- DOCUMENT SEGMENT:

How to estimate the seek speed in file system - linux

Suppose there is a big file on 1TB SSD (read and write at 500MB/sec) with ext4 file system. This file is close to 1TB in size. How to estimate the speed of fseek() to the middle of the file. Is it going to take seconds or a few milliseconds? Thanks.

To estimate latency of fseek, we should break it into two parts: software work and hardware seek time latency. Software work is implementation of ext4 filesystem (FS, in Linux this is VFS subsystem of kernel), which will generate several "random" requests (I/O operations) to the hardware block storage device. Hardware will use some time to handle each random request.
Classic UNIX filesystems (UFS/FFS) and linux filesystems, designed after them, use superblock to describe fs layout on disk, store files as inodes (there are arrays of inodes in known places), and store file data in blocks of fixed size (up to 4KB in Linux). To find inode from file name OS must read superblock, find every directory in the path, read data from directory to find what inode number the file has (ls -i will show you inodes of current dir). Then, using data from superblock OS may calculate where the inode stored and read the inode.
Inode contains list of file data blocks, usually in tree-like structures, check https://en.wikipedia.org/wiki/Inode_pointer_structure or http://e2fsprogs.sourceforge.net/ext2intro.html
First part of file, several dozens of KB is stored in blocks, listed directly in the inode (direct blocks; 12 in ext2/3/4). For larger files inode has pointer to one block with list of file blocks (indirectly addressed blocks). If file is larger, next pointer in inode is used, to describe "double indirect blocks". It points to block which enumerate other blocks, each of them contains pointers to blocks with actual data. Sometimes triple indirect block pointer is needed. These trees are rather efficient, at every level there is a degree of ~512 (4KB block, 8 bytes per pointer). So, to access the data from middle of the file, ext2/3/4 may generate up to 4-5 low-level I/O requests (superblock is cached in RAM, inode may be cached too). These requests are not consequent in addresses, so they are almost random seeks to the block device.
Modern variants of linux FS (ext4, XFS) have optimization for huge file storage, called extent (https://en.wikipedia.org/wiki/Extent_(file_systems)). Extents allow FS to describe file placement not as block lists, but as array of file fragments / pointer pairs (start_block, number_of_consequent_blocks). Every fragment is probably from part of MB up to 128 MB. 4 first extents are stored inside inode, more extents are stored as tree-like structure again. So, with extents you may need 2-4 random I/O operations to access middle of the file.

- SOURCE DATA:

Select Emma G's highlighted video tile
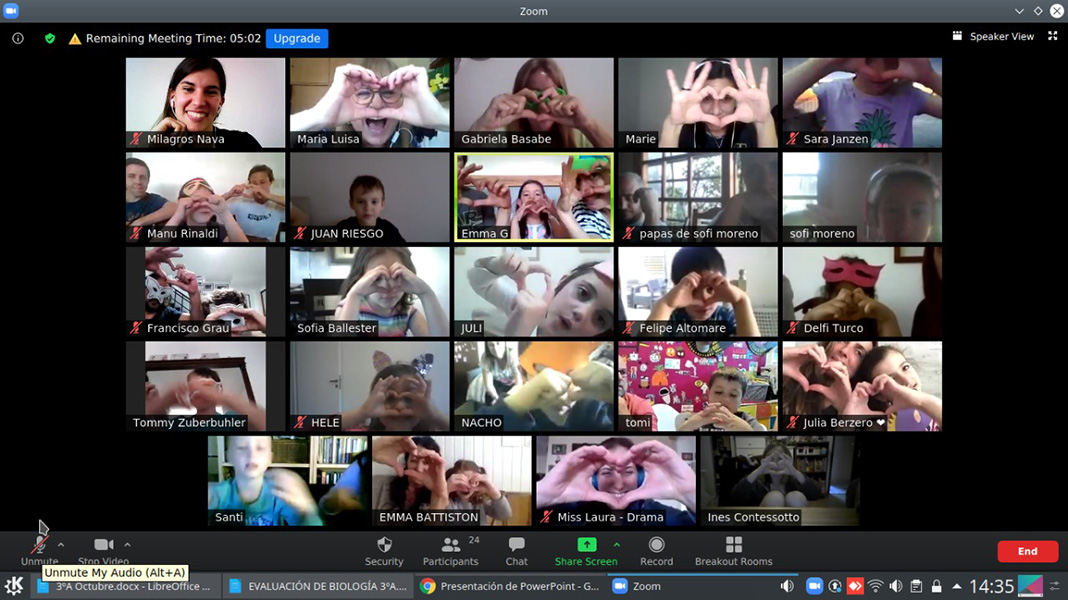 point(534,197)
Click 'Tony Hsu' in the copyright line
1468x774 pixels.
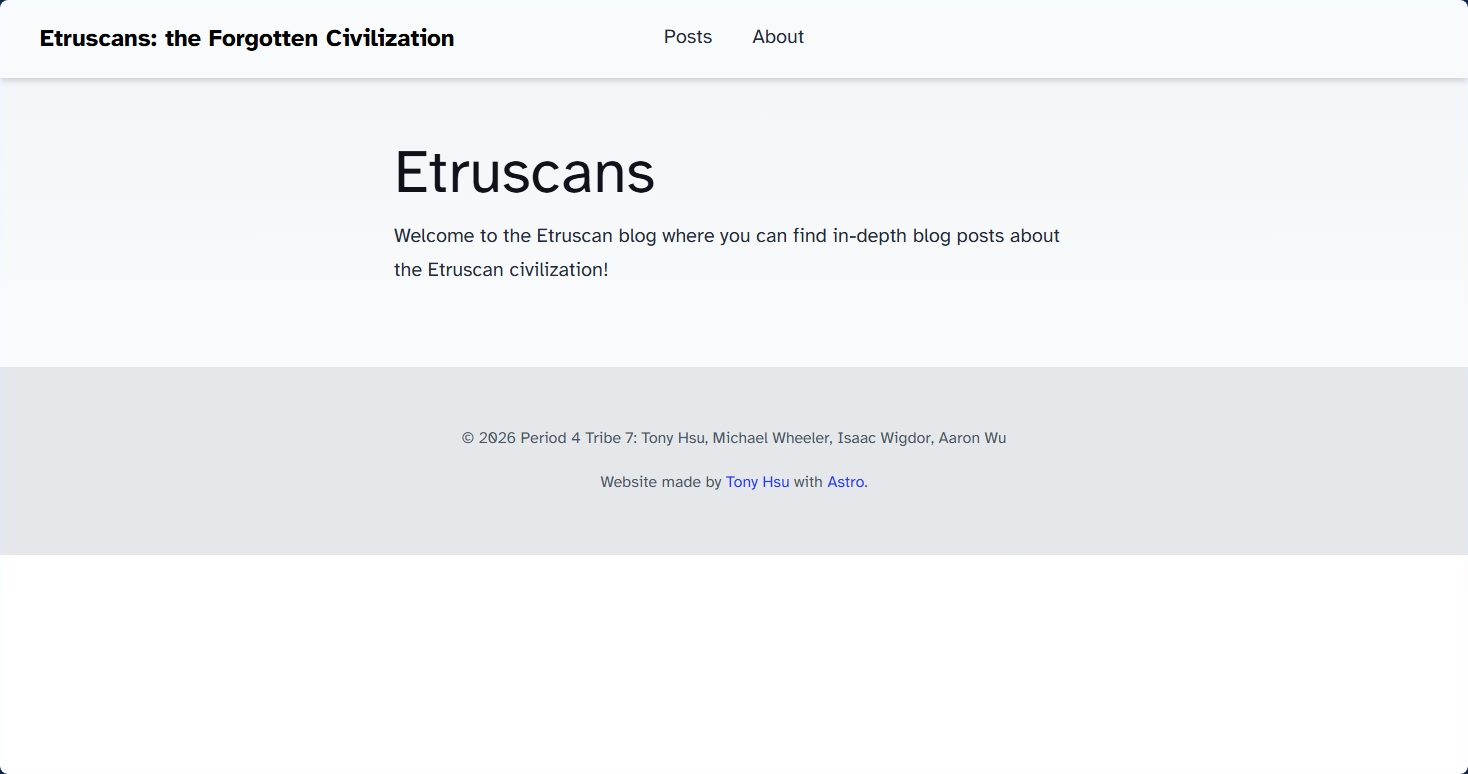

- TASKS:
A. Using the seek-speed thread, answer these:
(i) What read and write speed does the SSD in the question have?
(ii) How many direct blocks does an inode list in ext2/3/4?
(iii) How many of the first extents are stored inside the inode?
B. Extend the seek-speed thread above by a few sentences, picking up right after its final line.

- RESPONSES BY TASK:
A.
(i) 500MB/sec
(ii) 12
(iii) 4

B.
HDD had slow access time for random requests, because they should physically move headers to correct circular track (and position headers exactly on the track; this needs some part of rotation, like 1/8 or 1/16 to be done) and then wait for up to 1 rotation (revolution) of disks (platters) to get requested part of track. Typical rotation speeds of HDDs are 5400 and 7200 rpm (revolutions per minute, 90 rps and 120 rps) or for high-speed enterprise HDDs - 10000 rpm and 15000 rpm (160 rps and 250 rps). So, the mean time needed to get data from random position of the disk is around 0.7-1 rotations, and for typical 7200 rpm hdd (120rps) it is around 1/120 seconds = 8 ms (milliseconds) = 0.008 s. 8ms are needed to get data for every random request, and there are up to 4-5 random requests in your situation, so with HDD you may expect times up to near 40 ms to seek in file. (First seek will cost more, next seeks may be cheaper as some part of block pointer tree is cached by OS; seeks to several next blocks are very cheap because linux can read them just after first seek was requested).
SSD has no rotating or moving parts, and any request on SSD is handled in the same way. SSD controller resolves requested block id to internal nand chip+block id using its own translation tables and then reads real data. Read of data from NAND will check error correction codes, and sometimes several internal rereads are needed to correctly read the block. Read is slower in cheaper NAND type - TLC with 3 bits data stored in every cell - 8 levels; faster in MLC - 2 bit of data with 4 levels; very fast in non-existent SLC SSD with 1 bit and only 2 levels. Read is also slower in worn out SSDs or in SSDs with errors (wrong models of cell charge degradation) in their firmware.
Speed of such random accesses in SSD are very high, they are usually declared is SSD specification like 50000 - 100000 IOPS (I/O operations per second, usually 4KB). High IOPS counts may be declared for deeper queue, so real average random read latency of SSD (with QD1) is 200-300 microseconds per request (0.2 - 0.3 ms; in 2014; some part of the latency is slow SATA/SCSI emulation; NVMe SSDs may be faster as they use simpler software stack). With our 4-5 requests we can estimate fseek on SSD as few milliseconds, for example up to 1 - 1.5 ms or sometimes longer.
You can check time needed for fseek using strace -T ./your_fseek_program. It will report time needed to execute every syscall. But to get real latency, you should check not only seek time, but also time of next read syscall. Before each running of this test you may want to flush kernel caches with echo 3 > /proc/sys/vm/drop_caches command from root (https://unix.stackexchange.com/questions/17936/setting-proc-sys-vm-drop-caches-to-clear-cache).
You may also try some I/O benchmarks, like iozone, iometer or fio to estimate seek latencies.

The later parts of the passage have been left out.